Plonger
dans Les
Funérailles des roses,
c’est se retrouver dans un autre espace-temps, un cinéma qui n’est
ni narratif, ni documentaire, ni expérimental, mais un peu tout cela
à la fois. Film hybride comme il s’en faisait beaucoup dans la
nouvelle vague japonaise mais qui est resté dans les mémoires à
cause de son sujet, somme toute rarement abordé, les travestis.
Eddie (Peter), jeune et joli travesti est suivi à la trace dans sa
vie amoureuse, dans son travail et dans sa vie familiale. Eddie sort
avec un homme plus âgé, qui semble être son patron. Il bosse dans
un night-club avec d’autres travestis. On découvre cette vie
nocturne où des clients viennent s’encanailler loin de leurs
foyers, loin de leurs femmes. Les jeunes travestis les divertissent
avec leurs jeux de séduction auxquels personne n’est dupe.
A
priori, ce night-club ne cache pas un réseau de prostitution mais se
distingue des autres boites de nuit, justement parce que la clientèle
est gay. Face caméra, les travestis (Eddie et ses amis) répondent
tant bien que mal à quelques questions maladroites sur leur mode de
vie « allez vous vous habiller en femmes toute votre vie ».

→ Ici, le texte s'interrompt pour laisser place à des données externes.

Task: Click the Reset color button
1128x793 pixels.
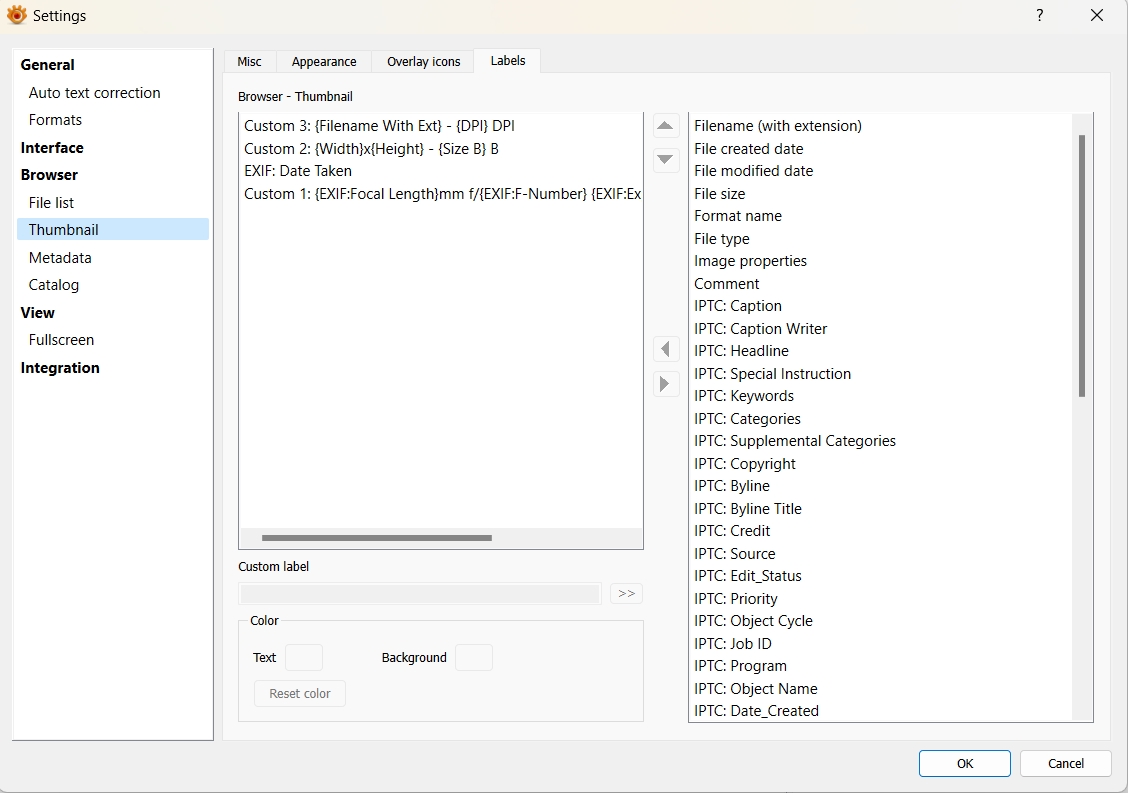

En parallèle, des images de manifestants réprimés par la police
sont montrées. On est en pleine guerre du Viet-Nam et certains
étudiants, comme les travestis qui regardent une manif silencieuse
et hiératique, ne veulent plus des règles de ce monde. Le film
refuse de la même manière la narration traditionnelle, la fiction
habituelle. Ici, seules des bribes de récit (la vie d’Eddie, la
jalousie de Leda, le pouvoir de Rabbit) est le fil conducteur du
film. Tout est déstructuré comme la mise en scène, comme la vie
d’Eddie, comme la société japonaise de 1969. Il fallait alors
surprendre le spectateur, le mettre mal à l’aise et faire dans
l’originalité. En fait, le film retombe un peu trop facilement sur
ses pattes et finit par être classique.
Toute
une panoplie d’effets est mise en œuvre pour rendre Funérailles
des roses original. La peau d’Eddie et de son amant sont filmées
de très près, dans une lumière quasi blanche, comme surexposée
(le film est en noir et blanc). Régulièrement, une scène est
coupée cut par une image qui intervient de manière quasi
subliminale (une ligne d’hommes nus, une photo de famille où le
visage du père brûle, le numéro de visa en gros plan). On y
découvre une courte scène où une femme saigne de l’abdomen,
image récurrente qui s’avérera être celle de la mère d’Eddie.
A de nombreuses reprises, un vase rempli de roses tombe sur le sol au
ralenti. Deux fois, pour donne un effet comique, la scène est
accélérée : une fois sur une danse de French cancan, plus
tard dans une baston entre travestis et rockeuses. Le réalisateur
rend évidemment, avec toute cette variété d’images, hommage à
plusieurs cinéastes parmi lesquels Jean-Luc Godard et Ingmar Bergman
dont les ombres planent de manière évidente.
Film
cerveau, celui d’Eddie un peu dérangé, Les
Funérailles des roses
alterne l’humour et la plus
grande tristesse. Sans dévoiler le finale, on comprend qu’Eddie
aie la haine de la société dans laquelle il vit. Eddie se cherche
et le réalisateur multiplie les scènes avec des miroirs. A
commencer par celle de la réplique dans Blanche Neige et les sept
nains. Plus tard, Eddie fera l’amour avec son patron devant un
miroir ou il fera une confession face à la caméra qui s’avère
être une mise en abyme. Enfin, il s’embrassera dans un miroir
après s’être maquillé et se ramassera une grosse gifle de sa
mère. Les dialogues sont décousus, ce qui procure encore plus de
mystère et la musique typique de cette période évoque les
expérimentations musicales de Richard Wright dans les albums de Pink
Floyd (More, Ummagumma) du même millésime. Bref, Les
Funérailles des roses
est à la fois intrigant, démodé, intéressant, trop long,
fascinant, sublime et cucul la praline. Un film incontournable.